The use of spyware by the government is fast becoming THE surveillance scandal of the year. In typical fashion, however, rather than deal with the substantive issues its use raises, there are those who would shoot the messenger or whistleblower. Cyrus Farivar reports:
On Tuesday, a pair of German researchers working for Kaspersky Labs, a computer security firm, discovered that there is a second, more powerful version of the Federal Trojan spyware, which can be run on more recent, 64-bit Windows computers.
It is also capable of conducting surveillance on a total of 15 applications, including Yahoo Messenger and Internet Explorer, more than the previous version.
A research paper published Thursday by the official analysis wing of the German parliament said that the CCC’s [Chaos Computer Club’s] publication of the trojan and its source code may in fact violate German law.
“Overall, it appears possible that the publication of the source code of a so-called trojan state is regarded as a criminal act under Section 258 of the Criminal Code obstruction of justice,” the paper said.

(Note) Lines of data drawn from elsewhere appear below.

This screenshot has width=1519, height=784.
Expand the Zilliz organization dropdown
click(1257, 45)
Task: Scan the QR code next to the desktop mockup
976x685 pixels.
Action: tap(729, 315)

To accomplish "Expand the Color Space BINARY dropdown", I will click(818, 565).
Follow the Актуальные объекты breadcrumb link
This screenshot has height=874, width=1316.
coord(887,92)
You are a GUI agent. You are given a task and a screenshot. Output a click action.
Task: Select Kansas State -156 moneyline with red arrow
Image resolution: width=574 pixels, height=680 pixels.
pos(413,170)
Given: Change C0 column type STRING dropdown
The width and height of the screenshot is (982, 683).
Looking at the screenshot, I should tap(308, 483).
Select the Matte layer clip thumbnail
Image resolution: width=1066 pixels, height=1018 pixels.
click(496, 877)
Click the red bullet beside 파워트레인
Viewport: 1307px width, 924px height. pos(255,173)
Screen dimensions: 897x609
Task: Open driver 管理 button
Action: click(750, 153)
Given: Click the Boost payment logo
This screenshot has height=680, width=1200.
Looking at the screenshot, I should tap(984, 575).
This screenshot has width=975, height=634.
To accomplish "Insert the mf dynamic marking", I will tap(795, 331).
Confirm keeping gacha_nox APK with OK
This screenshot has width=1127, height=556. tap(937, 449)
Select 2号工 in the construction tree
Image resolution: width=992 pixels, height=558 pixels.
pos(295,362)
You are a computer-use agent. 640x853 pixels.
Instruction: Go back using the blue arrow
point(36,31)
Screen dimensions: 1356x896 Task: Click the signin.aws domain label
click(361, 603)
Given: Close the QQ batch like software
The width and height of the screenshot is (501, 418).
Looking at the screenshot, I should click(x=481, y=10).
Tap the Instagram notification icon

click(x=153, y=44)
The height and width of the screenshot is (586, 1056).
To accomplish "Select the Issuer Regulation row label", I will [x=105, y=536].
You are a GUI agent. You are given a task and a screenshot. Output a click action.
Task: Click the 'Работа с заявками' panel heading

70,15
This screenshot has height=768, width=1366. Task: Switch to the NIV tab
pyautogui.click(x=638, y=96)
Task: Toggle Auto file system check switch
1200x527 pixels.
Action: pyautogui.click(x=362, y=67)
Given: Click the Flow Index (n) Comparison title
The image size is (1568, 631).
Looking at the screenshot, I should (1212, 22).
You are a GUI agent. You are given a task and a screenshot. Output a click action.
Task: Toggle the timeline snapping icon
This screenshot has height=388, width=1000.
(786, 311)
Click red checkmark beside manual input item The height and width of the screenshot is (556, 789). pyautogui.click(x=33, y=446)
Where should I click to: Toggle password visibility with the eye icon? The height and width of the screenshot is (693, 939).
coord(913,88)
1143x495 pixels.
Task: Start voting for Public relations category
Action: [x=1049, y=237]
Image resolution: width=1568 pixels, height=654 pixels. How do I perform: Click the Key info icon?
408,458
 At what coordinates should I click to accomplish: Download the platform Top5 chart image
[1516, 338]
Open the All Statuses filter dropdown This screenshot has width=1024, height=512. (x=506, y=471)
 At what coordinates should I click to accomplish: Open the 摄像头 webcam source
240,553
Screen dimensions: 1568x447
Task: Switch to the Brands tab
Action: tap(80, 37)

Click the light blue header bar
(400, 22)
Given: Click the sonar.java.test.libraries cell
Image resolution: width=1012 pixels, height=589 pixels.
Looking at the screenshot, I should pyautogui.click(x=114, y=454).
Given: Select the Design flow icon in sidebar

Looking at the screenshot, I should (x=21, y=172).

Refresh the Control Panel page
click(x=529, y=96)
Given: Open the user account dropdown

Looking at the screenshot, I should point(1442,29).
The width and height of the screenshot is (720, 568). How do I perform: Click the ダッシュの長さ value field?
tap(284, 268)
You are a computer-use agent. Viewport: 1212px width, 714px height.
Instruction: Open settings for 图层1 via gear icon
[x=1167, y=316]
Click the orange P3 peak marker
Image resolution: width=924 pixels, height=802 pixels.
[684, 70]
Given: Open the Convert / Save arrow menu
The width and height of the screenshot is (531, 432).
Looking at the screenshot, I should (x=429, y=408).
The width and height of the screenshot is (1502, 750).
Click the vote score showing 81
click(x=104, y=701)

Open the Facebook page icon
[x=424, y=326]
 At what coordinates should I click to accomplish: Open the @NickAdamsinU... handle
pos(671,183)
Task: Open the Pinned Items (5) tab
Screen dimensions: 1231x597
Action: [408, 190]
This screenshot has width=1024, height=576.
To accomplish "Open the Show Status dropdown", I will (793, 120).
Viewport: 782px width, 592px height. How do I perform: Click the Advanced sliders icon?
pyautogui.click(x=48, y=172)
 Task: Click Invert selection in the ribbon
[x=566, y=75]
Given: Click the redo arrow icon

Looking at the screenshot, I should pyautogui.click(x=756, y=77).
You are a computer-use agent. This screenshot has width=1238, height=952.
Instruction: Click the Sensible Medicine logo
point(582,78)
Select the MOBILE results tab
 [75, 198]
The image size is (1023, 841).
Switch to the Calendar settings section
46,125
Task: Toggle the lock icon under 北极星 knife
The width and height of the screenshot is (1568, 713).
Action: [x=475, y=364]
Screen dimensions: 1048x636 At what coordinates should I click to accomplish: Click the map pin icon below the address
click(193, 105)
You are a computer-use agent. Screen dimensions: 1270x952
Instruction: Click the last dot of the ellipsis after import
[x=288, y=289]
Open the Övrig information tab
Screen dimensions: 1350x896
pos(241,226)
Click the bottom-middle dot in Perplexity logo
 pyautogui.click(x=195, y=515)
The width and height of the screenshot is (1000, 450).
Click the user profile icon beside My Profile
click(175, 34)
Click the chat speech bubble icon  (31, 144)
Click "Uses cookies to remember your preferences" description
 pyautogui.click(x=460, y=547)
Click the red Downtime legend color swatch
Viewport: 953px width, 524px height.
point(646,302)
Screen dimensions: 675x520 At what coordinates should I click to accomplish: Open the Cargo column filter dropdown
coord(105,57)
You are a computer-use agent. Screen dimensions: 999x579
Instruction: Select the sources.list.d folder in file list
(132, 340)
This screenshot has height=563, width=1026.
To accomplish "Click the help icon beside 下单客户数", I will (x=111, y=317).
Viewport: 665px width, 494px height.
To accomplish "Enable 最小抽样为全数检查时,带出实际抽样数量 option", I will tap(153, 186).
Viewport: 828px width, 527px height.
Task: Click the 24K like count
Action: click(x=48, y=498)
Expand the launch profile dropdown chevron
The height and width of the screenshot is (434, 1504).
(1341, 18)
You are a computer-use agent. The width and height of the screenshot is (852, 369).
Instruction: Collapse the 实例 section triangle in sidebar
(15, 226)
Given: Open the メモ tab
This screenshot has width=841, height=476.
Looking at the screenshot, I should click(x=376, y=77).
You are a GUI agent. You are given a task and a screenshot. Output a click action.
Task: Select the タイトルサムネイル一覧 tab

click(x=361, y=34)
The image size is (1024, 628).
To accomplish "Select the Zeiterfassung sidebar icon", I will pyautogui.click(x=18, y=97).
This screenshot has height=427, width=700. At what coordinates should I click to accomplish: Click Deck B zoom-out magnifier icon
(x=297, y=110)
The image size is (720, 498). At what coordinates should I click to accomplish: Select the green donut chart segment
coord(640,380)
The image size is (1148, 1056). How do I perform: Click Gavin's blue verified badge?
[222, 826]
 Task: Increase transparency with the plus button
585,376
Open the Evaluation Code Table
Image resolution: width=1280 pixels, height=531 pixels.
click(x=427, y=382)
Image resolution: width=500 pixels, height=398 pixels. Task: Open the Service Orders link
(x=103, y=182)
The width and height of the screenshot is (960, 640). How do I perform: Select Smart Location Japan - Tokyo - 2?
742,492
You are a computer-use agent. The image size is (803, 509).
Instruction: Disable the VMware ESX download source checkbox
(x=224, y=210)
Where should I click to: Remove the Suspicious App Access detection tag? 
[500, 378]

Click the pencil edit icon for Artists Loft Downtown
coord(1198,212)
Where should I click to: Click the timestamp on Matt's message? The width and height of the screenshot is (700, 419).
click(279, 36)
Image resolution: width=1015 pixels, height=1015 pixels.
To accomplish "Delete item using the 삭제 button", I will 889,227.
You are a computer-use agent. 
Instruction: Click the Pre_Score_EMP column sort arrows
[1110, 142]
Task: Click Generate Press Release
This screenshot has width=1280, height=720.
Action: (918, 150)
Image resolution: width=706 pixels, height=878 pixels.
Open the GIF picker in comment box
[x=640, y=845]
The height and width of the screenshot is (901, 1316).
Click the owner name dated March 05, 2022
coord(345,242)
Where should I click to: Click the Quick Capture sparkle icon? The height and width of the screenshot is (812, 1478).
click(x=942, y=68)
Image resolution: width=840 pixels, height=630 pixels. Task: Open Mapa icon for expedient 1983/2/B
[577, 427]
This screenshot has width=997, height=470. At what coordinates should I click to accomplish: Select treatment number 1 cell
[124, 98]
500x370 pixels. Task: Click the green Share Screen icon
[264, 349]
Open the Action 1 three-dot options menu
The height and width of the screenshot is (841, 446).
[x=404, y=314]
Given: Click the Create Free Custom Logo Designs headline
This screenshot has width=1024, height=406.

Anke Spriestersbach, the BKA spokesperson, added that some of those 23 cases, were ongoing prior to the halt of the surveillance software’s use.
The BKA had previously denied using the specific version of the spyware exposed by the CCC.
Read more about this matter on Deutsche-Welle. Not surprisingly, the company that makes the software now may be in the crosshairs of litigation:
In a related case on Thursday, Dominick Boecker, a Cologne-based IT attorney, announced his intention to file a civil lawsuit against DigiTask, the company behind the spyware. Boecker is representing Wavecon, a competitor based in Fürth, outside Nuremburg, in southern Germany.
“DigiTask manufactured products and sold software to law enforcement agencies [that] met the criminal definition of unauthorized interception of data,” Boecker wrote in a German-language statement on his website.